Ten moment był wyraźnym przypomnieniem, że podczas gdy branża cyberbezpieczeństwa jest zjednoczona w powstrzymywaniu ataków na Ukrainie, robimy to zdalnie, podczas gdy ludzie znajdują się na ziemi w rzeczywistej strefie wojny. Pozostała część prezentacji Juana i Thomasa była fascynującym harmonogramem ataków i tego, jak wiele firm i organizacji zajmujących się cyberbezpieczeństwem połączyło siły, aby zapewnić bezprecedensową współpracę, w tym dzielenie się badaniami i danymi wywiadowczymi. Na slajdzie wymieniano głównych współpracowników: CERT-UA, United States Cyber ​​Command, Cybersecurity and Infrastructure Security Agency (CISA), SentinelLabs, Microsoft Threat Intelligence Center, TALOS, Symantec, Mandiant, Inquest Labs, red canary i ESET . Lista pokazuje, w jaki sposób firmy, które normalnie konkurują w biznesie, są zjednoczone w tej misji i nawet w normalnych warunkach – jeśli coś takiego istnieje w branży cyberbezpieczeństwa – współpracują, aby zapewnić bezpieczeństwo i dostępność cyfrowego środowiska, na którym polegamy.

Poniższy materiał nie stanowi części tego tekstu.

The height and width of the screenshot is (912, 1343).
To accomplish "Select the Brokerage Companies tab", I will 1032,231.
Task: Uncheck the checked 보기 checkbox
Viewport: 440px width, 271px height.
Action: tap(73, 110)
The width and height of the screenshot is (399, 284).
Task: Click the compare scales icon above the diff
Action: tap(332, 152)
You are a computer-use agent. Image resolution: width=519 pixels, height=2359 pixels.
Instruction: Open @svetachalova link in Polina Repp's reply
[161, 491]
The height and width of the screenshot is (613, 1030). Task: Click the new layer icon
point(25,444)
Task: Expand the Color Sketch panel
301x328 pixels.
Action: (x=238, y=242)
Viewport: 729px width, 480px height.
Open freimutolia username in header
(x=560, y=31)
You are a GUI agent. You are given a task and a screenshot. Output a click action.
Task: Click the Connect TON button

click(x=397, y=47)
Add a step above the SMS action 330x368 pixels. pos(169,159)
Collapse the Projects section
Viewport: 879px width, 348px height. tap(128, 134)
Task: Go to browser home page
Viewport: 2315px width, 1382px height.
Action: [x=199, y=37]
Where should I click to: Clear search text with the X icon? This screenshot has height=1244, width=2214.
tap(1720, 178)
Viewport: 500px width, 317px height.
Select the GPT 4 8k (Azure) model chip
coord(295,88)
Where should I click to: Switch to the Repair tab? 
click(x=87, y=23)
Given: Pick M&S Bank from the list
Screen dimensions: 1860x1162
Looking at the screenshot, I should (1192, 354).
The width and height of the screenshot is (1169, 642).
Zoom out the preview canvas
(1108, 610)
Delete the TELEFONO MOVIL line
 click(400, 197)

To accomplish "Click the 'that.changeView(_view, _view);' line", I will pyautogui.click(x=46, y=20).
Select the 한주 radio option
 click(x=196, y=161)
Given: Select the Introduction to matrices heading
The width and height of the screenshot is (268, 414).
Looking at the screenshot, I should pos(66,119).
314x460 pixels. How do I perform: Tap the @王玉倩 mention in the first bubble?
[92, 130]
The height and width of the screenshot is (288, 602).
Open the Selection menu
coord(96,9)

Prezentacja ESET przedstawiona przez Roberta i Antona szczegółowo opisuje niedawną próbę ataku osób znanych jako Sandworm, grupy przypisywanej przez cyberagencje z różnych krajów, w tym amerykańska CISA, brytyjski NCSC, jako część rosyjskiego GRU, z rozpętaniem cyberataku na infrastrukturę energetyczną. Połączone wysiłki i wiedza na temat wcześniejszych ataków na przemysłowe systemy sterowania (ICS) stosowane w zakładach dystrybucji energii zapewniły cyberobrońcom w przedsiębiorstwie energetycznym CERT-UA i wspieranym przez ekspertów z firmy ESET możliwość udaremnienia potencjalnego ataku. Atak ten, znany jako Industroyer2, jest jednym z wielu, których celem jest wywołanie zakłóceń i zniszczeń, i pokazuje, że cyberataki dojrzały do ​​poziomu, w którym są atutem, bronią dostępną dla tych, którzy chcą prowadzić wojnę.

Podsumowując, mój wniosek dnia to powód do dumy z bycia członkiem branży cyberbezpieczeństwa, a co ważniejsze, że musimy docenić i podziękować oddanym zespołom ds. cyberobrony, które podjęły kroki, aby chronić systemy i infrastrukturę przed agresorem.